Why States Shouldn’t Control Immigration—A Commentary by Adam Cohen
Why States Shouldn’t Control Immigration
By Adam Cohen
If the Supreme Court upholds Arizona’s law getting tough on undocumented immigrants, as many observers expect, it would not just be approving one state’s crackdown. It would be giving a green light to other states to pass similar laws — and it is likely that at least some would. That would be unfortunate: what Americans need is not state-by-state policies but a comprehensive federal solution to the immigration problem.
The court heard arguments last month in a challenge to the Arizona law. The goal of SB 1070 is “attrition by enforcement” — prodding illegal immigrants to leave the country by aiming a series of harsh criminal laws at them. Arizona made it a crime to be in the state without proper immigration papers. And it required police to check the immigration status of anyone they arrest if they have “reasonable suspicion” the person is not there legally.
There is a bitter debate over SB 1070. Supporters argue it is necessary because the federal government is not serious about enforcing immigration laws. They say Arizona has been flooded with illegal immigrants who have hiked the crime rate, overwhelmed the social-services system and driven down wages. Critics respond that the law is mean-spirited and that it will hurt innocent people, including children. They also say it will be used to harass Hispanics, including American citizens.
The legal challenge to the Arizona law has focused not on these broad objections but a more technical legal one: Does the law conflict with federal immigration law? The Obama Administration, which brought the challenge, argues that immigration is a federal matter and that the laws Congress has passed trump any state laws in the area, based on a legal principle known as pre-emption. Lower courts have blocked parts of the law, but it could be a different story in the Supreme Court. Based on what the Justices said at argument, it seems they are prepared to uphold the whole law.
If they do, it could open the floodgates. Five states — Alabama, Georgia, South Carolina, Indiana and Utah — have already passed laws like Arizona’s, which are on hold. Those laws could take effect, and other states might enact laws of their own. William Gheen, president of the Americans for Legal Immigration Political Action Committee, told the Associated Press that he believes his group and its allies could pass Arizona-style laws in “most states.” That may be an overstatement, but it is likely that at least some new states would jump in.

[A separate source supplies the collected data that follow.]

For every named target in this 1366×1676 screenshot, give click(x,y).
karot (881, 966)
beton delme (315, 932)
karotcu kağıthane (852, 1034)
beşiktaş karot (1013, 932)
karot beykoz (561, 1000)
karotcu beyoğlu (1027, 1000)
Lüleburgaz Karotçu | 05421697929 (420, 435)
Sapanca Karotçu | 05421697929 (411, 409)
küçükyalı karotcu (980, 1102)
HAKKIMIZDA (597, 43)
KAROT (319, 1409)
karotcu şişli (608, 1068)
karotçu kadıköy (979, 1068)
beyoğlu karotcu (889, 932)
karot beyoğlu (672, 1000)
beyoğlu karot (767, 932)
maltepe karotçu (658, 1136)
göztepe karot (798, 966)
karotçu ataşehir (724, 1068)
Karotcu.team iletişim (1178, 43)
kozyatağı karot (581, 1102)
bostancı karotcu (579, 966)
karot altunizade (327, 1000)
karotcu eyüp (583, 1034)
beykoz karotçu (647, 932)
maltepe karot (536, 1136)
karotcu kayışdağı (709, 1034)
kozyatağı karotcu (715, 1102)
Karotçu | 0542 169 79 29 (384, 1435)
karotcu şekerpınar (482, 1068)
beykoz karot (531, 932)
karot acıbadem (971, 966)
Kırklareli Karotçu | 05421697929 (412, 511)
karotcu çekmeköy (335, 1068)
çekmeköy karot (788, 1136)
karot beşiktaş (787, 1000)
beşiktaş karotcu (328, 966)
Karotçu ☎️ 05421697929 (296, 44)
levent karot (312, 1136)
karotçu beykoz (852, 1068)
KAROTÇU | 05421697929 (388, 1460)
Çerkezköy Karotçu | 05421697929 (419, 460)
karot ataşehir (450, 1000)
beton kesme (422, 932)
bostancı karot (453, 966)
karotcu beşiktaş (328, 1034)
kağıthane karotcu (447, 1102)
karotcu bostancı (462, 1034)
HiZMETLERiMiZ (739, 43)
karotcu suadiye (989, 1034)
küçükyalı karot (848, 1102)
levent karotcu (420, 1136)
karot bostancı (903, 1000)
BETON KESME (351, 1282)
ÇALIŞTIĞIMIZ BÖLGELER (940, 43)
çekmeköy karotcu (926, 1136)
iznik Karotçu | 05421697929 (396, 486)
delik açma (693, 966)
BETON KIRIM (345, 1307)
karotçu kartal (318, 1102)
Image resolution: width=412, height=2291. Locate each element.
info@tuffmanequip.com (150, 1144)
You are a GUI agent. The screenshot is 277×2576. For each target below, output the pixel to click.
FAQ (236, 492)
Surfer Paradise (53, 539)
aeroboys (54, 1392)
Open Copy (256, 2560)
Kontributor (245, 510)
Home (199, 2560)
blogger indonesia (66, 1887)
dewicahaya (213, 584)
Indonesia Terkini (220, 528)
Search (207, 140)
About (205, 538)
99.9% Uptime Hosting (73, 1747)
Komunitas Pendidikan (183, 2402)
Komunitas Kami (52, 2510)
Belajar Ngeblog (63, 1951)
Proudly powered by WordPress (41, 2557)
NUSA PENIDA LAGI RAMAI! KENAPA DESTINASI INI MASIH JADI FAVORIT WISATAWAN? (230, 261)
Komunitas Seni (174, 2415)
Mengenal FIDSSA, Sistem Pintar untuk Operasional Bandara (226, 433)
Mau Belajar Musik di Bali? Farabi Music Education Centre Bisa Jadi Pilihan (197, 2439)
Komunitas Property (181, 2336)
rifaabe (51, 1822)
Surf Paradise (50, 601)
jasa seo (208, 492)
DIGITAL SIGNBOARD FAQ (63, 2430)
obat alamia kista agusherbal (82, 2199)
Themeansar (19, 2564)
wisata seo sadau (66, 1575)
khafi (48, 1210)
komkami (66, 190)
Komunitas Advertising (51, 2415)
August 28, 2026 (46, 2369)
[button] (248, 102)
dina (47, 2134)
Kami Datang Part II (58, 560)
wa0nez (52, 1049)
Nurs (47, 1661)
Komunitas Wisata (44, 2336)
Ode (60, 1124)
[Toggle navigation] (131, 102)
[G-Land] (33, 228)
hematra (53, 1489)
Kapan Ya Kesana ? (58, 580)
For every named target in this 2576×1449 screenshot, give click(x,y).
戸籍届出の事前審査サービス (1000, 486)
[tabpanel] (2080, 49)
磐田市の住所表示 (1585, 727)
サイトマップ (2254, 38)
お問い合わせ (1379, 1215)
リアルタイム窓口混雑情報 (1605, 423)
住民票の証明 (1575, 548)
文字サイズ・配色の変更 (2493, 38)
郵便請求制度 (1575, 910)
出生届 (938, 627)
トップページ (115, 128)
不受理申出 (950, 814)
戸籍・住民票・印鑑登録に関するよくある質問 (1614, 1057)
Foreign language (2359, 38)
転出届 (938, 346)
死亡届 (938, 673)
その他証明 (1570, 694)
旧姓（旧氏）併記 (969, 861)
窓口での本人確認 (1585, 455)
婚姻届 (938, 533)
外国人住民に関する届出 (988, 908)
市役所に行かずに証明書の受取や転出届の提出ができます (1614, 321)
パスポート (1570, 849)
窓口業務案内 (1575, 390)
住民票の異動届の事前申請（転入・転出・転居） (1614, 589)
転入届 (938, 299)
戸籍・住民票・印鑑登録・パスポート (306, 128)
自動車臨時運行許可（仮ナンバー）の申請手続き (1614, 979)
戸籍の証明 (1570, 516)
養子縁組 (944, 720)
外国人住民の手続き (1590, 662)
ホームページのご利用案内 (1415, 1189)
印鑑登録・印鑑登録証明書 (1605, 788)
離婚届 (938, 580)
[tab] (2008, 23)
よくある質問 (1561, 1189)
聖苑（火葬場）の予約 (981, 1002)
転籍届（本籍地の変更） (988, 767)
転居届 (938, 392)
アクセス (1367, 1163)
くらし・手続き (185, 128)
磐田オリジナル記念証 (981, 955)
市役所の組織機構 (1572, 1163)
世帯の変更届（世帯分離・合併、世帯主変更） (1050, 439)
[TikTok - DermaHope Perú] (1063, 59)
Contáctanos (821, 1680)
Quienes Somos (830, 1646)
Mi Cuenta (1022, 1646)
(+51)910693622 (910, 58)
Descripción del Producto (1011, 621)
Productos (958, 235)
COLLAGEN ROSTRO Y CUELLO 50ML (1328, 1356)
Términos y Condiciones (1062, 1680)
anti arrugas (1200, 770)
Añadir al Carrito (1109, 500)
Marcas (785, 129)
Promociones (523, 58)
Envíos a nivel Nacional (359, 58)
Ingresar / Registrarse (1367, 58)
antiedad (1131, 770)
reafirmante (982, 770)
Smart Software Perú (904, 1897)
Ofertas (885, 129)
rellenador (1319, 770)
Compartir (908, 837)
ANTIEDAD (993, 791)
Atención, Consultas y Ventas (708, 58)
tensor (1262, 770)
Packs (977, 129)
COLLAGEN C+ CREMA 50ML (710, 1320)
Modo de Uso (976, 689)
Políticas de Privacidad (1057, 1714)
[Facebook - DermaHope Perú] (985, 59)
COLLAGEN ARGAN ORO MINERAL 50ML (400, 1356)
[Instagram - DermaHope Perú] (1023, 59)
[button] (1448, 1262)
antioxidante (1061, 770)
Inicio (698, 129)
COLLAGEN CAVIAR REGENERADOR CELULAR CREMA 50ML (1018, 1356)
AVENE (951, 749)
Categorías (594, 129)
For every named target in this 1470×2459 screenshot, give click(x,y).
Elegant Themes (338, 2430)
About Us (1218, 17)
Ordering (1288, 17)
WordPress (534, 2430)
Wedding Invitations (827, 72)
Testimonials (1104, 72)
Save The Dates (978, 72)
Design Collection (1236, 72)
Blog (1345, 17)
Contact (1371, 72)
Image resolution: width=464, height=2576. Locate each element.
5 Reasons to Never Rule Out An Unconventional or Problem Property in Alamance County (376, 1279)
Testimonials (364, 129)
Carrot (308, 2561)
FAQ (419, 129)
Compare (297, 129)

Advocates for illegal immigrants are, naturally, worried — they fear harsh new laws and crackdowns in state after state. But even people who take a harder line on immigration should not be particularly pleased if this is how things go. There is a good reason that we look to the federal government — and not the states — to take the lead on immigration law. Only Congress can address the issue in all its complexity, taking on the many concerns on all sides.
The Comprehensive Immigration Reform Act of 2007, which never passed, showed what Congress could do. That bill would have created a clear path to citizenship for the estimated 11 million illegal immigrants currently in the U.S. It also had real get-tough provisions, including increased enforcement along the U.S.-Mexico border and a national database for employers to check the immigration status of job applicants.
States cannot do anything this ambitious. They may be able to hound individual immigrants into leaving the country or drive the ones who remain to live their lives in the shadows. But states cannot give people a path to citizenship or create a national database. They cannot fix a national system that almost everyone agrees is badly broken.
The main reason that Arizona, Alabama and other states have begun acting aggressively on immigration is that Washington has failed for years to address the problem. Even if the Supreme Court says that states have the legal right to enact immigration laws like Arizona’s, that does not mean that it makes any sense for the nation’s immigration policy to be established at the state level. Whatever the outcome of the challenge to Arizona’s law, it should be a wake-up call to Congress that the American people are tired of waiting for immigration reform.
Cohen, the author of Nothing to Fear, teaches at Yale Law School. The views expressed are solely his own.